A client is receiving an infusion of alteplase (Activase) for an intra-arterial clot. The client begins to mumble and is disoriented. What action by the nurse takes priority?
- A. Assess the client's neurological status
- B. Notify the Rapid Response Team
- C. Prepare to administer vitamin K
- D. Turn down the infusion rate
Correct Answer: B
Rationale: Clients on fibrinolytic therapy are at high risk of bleeding. Sudden neurologic signs may indicate a hemorrhagic stroke. The nurse should first call the Rapid Response Team based on the client's manifestations, then perform a thorough neurological examination.
The nurse is assessing a client on admission to the hospital. The client's leg appears with dependent rubor. What action by the nurse is best?
- A. Assess the client's ankle-brachial index
- B. Elevate the leg above the heart
- C. Obtain an ice pack to provide comfort
- D. Administer heparin sodium
Correct Answer: A
Rationale: Dependent rubor is a classic finding in peripheral arterial disease. The nurse should measure the ankle-brachial index to assess the severity. Elevating the leg or using ice could worsen circulation, and heparin is not indicated for this condition.
Which factors does the nurse teach as contributing to aneurysm formation? (Select all that apply.)
- A. Atherosclerosis
- B. Down syndrome
- C. Frequent heartburn
- D. History of hypertension
- E. History of smoking
Correct Answer: A,D,E
Rationale: Atherosclerosis, hypertension, and smoking are major risk factors for aneurysm formation. Down syndrome and heartburn are not related.
A nurse is preparing a client for a femoropopliteal bypass operation. What actions does the nurse delegate to the unlicensed assistive personnel (UAP)? (Select all that apply.)

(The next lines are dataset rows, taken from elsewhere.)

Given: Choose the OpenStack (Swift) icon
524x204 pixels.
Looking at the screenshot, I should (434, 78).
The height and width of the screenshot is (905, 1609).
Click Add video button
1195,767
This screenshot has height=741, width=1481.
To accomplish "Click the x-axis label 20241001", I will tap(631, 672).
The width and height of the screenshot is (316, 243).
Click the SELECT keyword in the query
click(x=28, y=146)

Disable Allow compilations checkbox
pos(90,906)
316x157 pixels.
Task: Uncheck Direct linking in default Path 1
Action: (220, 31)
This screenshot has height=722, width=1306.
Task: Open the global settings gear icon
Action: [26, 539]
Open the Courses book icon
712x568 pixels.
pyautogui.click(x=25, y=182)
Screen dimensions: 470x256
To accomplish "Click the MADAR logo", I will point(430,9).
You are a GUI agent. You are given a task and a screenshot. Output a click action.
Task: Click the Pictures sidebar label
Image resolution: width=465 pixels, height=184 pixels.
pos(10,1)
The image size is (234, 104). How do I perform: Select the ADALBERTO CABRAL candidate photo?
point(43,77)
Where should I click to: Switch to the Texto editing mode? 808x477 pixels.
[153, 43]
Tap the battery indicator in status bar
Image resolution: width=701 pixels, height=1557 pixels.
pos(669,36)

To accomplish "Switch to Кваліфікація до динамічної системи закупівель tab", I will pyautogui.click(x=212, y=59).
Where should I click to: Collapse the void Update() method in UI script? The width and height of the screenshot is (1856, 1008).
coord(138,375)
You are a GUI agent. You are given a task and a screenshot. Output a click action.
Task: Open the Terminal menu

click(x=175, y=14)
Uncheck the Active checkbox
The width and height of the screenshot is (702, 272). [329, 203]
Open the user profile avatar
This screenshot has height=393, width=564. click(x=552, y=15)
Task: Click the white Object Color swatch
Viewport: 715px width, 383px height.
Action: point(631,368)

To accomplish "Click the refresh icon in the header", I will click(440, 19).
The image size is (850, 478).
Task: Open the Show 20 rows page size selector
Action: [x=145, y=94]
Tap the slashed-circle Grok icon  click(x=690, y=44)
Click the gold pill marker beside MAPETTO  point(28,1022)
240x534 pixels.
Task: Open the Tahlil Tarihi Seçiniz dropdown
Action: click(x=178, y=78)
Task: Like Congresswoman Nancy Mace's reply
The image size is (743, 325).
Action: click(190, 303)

- A. Administering preoperative medication
- B. Ensuring the consent is signed
- C. Marking pulses with a pen
- D. Raising the side rails of the bed
- E. Recording the client's vital signs
Correct Answer: D,E
Rationale: The UAP can raise the side rails for safety and record vital signs. Administering medications, ensuring consent, and marking pulses should be done by the registered nurse.